- STORED DATA:
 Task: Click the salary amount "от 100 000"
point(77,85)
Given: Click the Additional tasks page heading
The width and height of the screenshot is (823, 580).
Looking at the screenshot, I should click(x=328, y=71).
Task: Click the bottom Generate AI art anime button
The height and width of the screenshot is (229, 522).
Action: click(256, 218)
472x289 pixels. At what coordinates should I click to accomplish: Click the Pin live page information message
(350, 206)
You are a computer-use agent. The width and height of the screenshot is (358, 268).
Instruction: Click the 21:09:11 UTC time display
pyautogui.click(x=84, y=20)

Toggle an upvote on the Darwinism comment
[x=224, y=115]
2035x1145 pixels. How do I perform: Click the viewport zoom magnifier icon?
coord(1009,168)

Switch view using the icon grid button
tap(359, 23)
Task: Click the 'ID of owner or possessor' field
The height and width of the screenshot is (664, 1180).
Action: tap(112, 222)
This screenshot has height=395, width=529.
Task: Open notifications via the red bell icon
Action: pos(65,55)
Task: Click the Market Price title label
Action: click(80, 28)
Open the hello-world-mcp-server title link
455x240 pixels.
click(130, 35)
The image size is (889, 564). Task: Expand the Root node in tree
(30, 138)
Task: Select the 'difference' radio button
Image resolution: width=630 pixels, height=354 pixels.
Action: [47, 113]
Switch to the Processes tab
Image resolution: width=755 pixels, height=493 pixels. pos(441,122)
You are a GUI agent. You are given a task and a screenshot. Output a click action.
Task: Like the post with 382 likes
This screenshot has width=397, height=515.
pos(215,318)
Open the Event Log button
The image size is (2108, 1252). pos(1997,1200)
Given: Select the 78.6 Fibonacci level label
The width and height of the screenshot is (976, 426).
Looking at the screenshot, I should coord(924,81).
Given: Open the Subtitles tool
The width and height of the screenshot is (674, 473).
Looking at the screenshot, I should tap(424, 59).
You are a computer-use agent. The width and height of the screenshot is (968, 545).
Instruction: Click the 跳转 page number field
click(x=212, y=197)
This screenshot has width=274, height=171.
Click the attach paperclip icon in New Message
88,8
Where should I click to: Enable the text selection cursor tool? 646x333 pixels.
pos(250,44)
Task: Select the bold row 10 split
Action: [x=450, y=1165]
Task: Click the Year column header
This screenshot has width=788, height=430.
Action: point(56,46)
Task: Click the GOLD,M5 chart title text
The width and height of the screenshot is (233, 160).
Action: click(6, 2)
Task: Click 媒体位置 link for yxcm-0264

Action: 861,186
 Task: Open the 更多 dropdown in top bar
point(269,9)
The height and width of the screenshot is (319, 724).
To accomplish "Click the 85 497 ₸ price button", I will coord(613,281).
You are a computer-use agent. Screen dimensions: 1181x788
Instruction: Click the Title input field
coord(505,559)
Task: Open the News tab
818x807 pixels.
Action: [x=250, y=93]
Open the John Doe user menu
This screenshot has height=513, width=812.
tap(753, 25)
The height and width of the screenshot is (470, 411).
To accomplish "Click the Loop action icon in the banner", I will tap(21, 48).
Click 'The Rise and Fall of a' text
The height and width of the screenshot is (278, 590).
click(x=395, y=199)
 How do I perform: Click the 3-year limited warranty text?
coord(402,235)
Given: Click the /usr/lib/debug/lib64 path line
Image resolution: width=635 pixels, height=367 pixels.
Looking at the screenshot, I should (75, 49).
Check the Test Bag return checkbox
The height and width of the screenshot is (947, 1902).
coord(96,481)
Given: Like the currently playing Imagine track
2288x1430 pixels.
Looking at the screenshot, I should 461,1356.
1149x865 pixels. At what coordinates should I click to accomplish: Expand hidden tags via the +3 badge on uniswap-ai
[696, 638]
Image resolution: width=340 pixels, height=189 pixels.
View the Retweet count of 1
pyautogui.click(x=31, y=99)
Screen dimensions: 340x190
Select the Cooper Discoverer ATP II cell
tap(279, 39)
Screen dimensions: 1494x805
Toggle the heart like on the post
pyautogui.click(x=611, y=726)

- OBJECTIVE: Please edit the data above by replacing "Subtitles" with "Captions" and leaving everything else unchanged.

- ANSWER TO THE PROBLEM:
 Task: Click the salary amount "от 100 000"
point(77,85)
Given: Click the Additional tasks page heading
The width and height of the screenshot is (823, 580).
Looking at the screenshot, I should click(x=328, y=71).
Task: Click the bottom Generate AI art anime button
The height and width of the screenshot is (229, 522).
Action: click(256, 218)
472x289 pixels. At what coordinates should I click to accomplish: Click the Pin live page information message
(350, 206)
You are a computer-use agent. The width and height of the screenshot is (358, 268).
Instruction: Click the 21:09:11 UTC time display
pyautogui.click(x=84, y=20)

Toggle an upvote on the Darwinism comment
[x=224, y=115]
2035x1145 pixels. How do I perform: Click the viewport zoom magnifier icon?
coord(1009,168)

Switch view using the icon grid button
tap(359, 23)
Task: Click the 'ID of owner or possessor' field
The height and width of the screenshot is (664, 1180).
Action: tap(112, 222)
This screenshot has height=395, width=529.
Task: Open notifications via the red bell icon
Action: pos(65,55)
Task: Click the Market Price title label
Action: click(80, 28)
Open the hello-world-mcp-server title link
455x240 pixels.
click(130, 35)
The image size is (889, 564). Task: Expand the Root node in tree
(30, 138)
Task: Select the 'difference' radio button
Image resolution: width=630 pixels, height=354 pixels.
Action: [47, 113]
Switch to the Processes tab
Image resolution: width=755 pixels, height=493 pixels. pos(441,122)
You are a GUI agent. You are given a task and a screenshot. Output a click action.
Task: Like the post with 382 likes
This screenshot has width=397, height=515.
pos(215,318)
Open the Event Log button
The image size is (2108, 1252). pos(1997,1200)
Given: Select the 78.6 Fibonacci level label
The width and height of the screenshot is (976, 426).
Looking at the screenshot, I should coord(924,81).
Given: Open the Captions tool
The width and height of the screenshot is (674, 473).
Looking at the screenshot, I should tap(424, 59).
You are a computer-use agent. The width and height of the screenshot is (968, 545).
Instruction: Click the 跳转 page number field
click(x=212, y=197)
This screenshot has width=274, height=171.
Click the attach paperclip icon in New Message
88,8
Where should I click to: Enable the text selection cursor tool? 646x333 pixels.
pos(250,44)
Task: Select the bold row 10 split
Action: [x=450, y=1165]
Task: Click the Year column header
This screenshot has width=788, height=430.
Action: point(56,46)
Task: Click the GOLD,M5 chart title text
The width and height of the screenshot is (233, 160).
Action: click(6, 2)
Task: Click 媒体位置 link for yxcm-0264

Action: 861,186
 Task: Open the 更多 dropdown in top bar
point(269,9)
The height and width of the screenshot is (319, 724).
To accomplish "Click the 85 497 ₸ price button", I will coord(613,281).
You are a computer-use agent. Screen dimensions: 1181x788
Instruction: Click the Title input field
coord(505,559)
Task: Open the News tab
818x807 pixels.
Action: [x=250, y=93]
Open the John Doe user menu
This screenshot has height=513, width=812.
tap(753, 25)
The height and width of the screenshot is (470, 411).
To accomplish "Click the Loop action icon in the banner", I will tap(21, 48).
Click 'The Rise and Fall of a' text
The height and width of the screenshot is (278, 590).
click(x=395, y=199)
 How do I perform: Click the 3-year limited warranty text?
coord(402,235)
Given: Click the /usr/lib/debug/lib64 path line
Image resolution: width=635 pixels, height=367 pixels.
Looking at the screenshot, I should (75, 49).
Check the Test Bag return checkbox
The height and width of the screenshot is (947, 1902).
coord(96,481)
Given: Like the currently playing Imagine track
2288x1430 pixels.
Looking at the screenshot, I should 461,1356.
1149x865 pixels. At what coordinates should I click to accomplish: Expand hidden tags via the +3 badge on uniswap-ai
[696, 638]
Image resolution: width=340 pixels, height=189 pixels.
View the Retweet count of 1
pyautogui.click(x=31, y=99)
Screen dimensions: 340x190
Select the Cooper Discoverer ATP II cell
tap(279, 39)
Screen dimensions: 1494x805
Toggle the heart like on the post
pyautogui.click(x=611, y=726)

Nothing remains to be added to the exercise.